Добавить в цитаты Настройки чтения

Страница 2 из 83



Собрание началось ровно в назначенный час, Павел рассказал молодежи о годовщине Красной Армии, не произнеся ни одной из тех примелькавшихся «ораторских» фраз, которые проходят мимо ушей. Клавдия впервые не только «отсиживала» собрание, а слушала и глядела прямо в белозубый рот Павла. Своим глуховатым голосом он рассказал о Ворошилове, о Фрунзе, о Чапаеве и Буденном, о страшных боях на Волге, в Сибири, в Крыму, о величии и бессмертии славы нашей армии.

После собрания молодежь, особенно парни, плотно окружили нового секретаря, и он, поворачиваясь то в одну, то в другую сторону, оживленно говорил, объяснял, поглядывая на парней внимательными, весело поблескивающими глазами. Клавдия, не узнавая себя, упорно толклась тут же.

— Во, язык у личности подвешен, — попробовал подшутить Яков.

— Помалкивай, галантерея! — сурово оборвал его парень, крепко сжимавший папиросу в темных от деповской копоти пальцах.

«За мать, что ли, дразнят?» — подумала тогда Клавдия, мельком оглянув крупную фигуру Якова: мать у него торговала в галантерейном ларьке на вокзале.

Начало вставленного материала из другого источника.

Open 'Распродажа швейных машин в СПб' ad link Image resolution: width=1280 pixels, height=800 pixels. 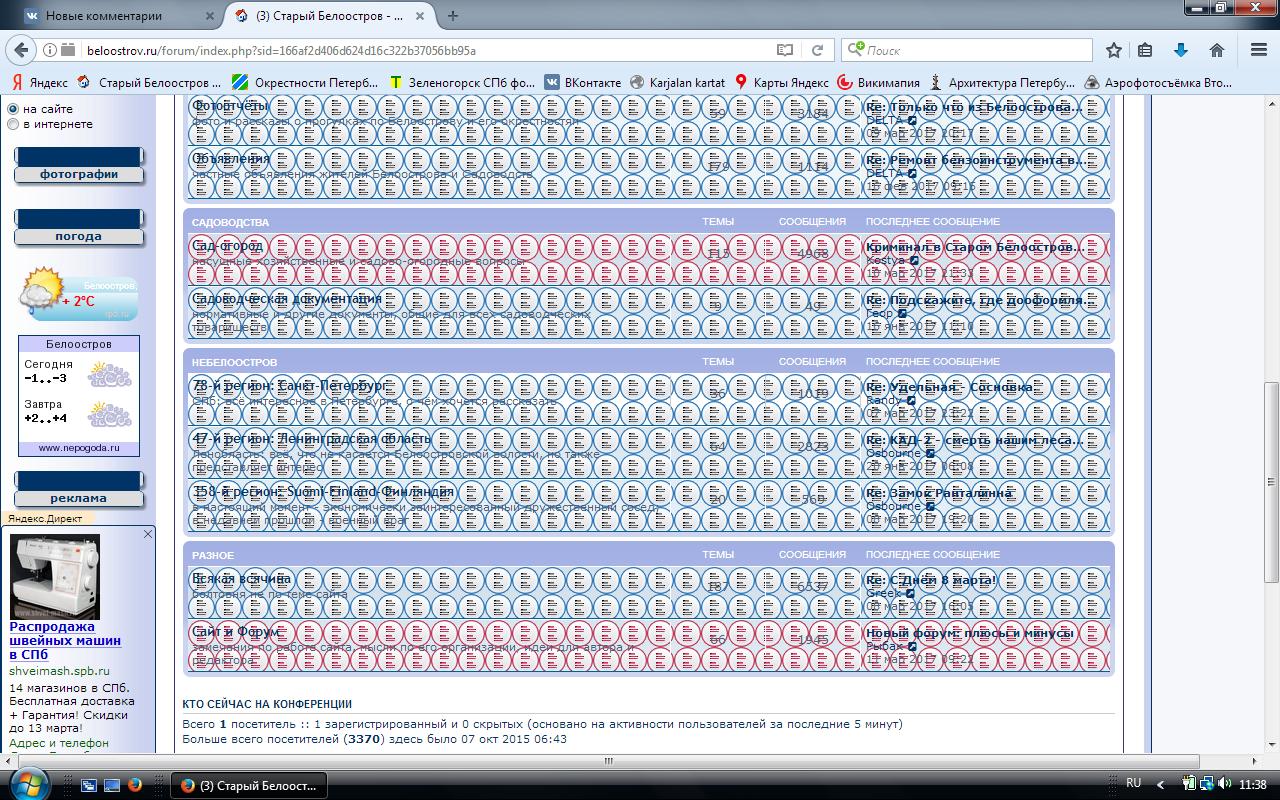point(65,641)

Вот с того все и началось у Клавдии. Она следила и боялась пропустить момент, когда Павел появится на вокзале; стала узнавать его быстрые, отчетливые шаги по каменному полу зала ожидания, и все в ней замирало и останавливалось, если Павел приближался к окошечку телеграфа.

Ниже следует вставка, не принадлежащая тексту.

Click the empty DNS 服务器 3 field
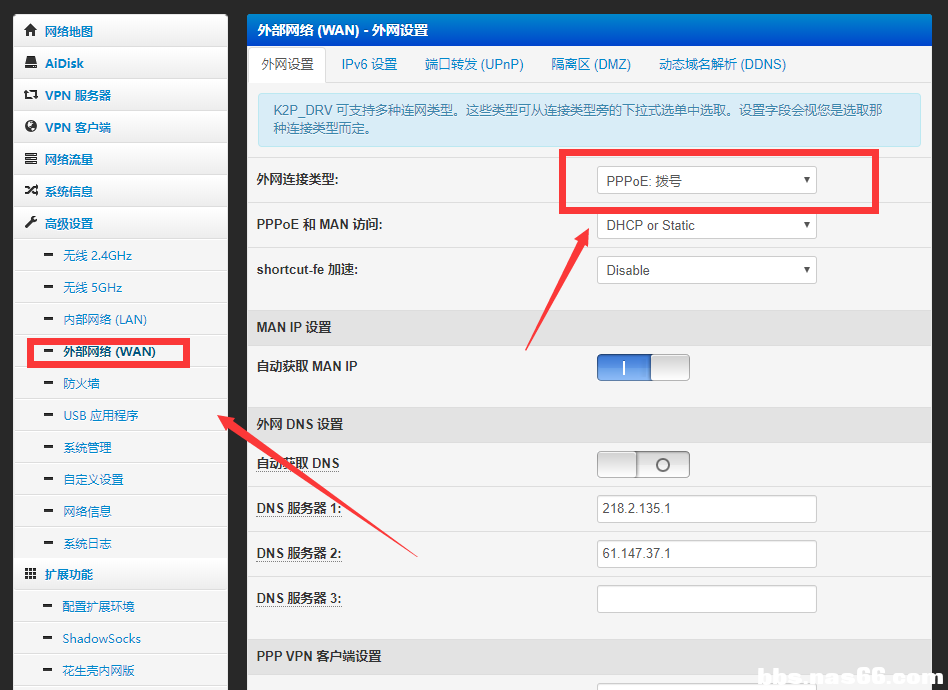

Скоро Клавдия вызнала, что Качков квартирует на тихой улочке, совсем неподалеку от дома Суховых. Вот тогда-то она и начала мысленно «встречаться» с Павлом. Вдвоем они бродили по Вокзальной площади или в путанице снежных улиц, а то шагали по железнодорожной насыпи, вплоть до самого синего леса.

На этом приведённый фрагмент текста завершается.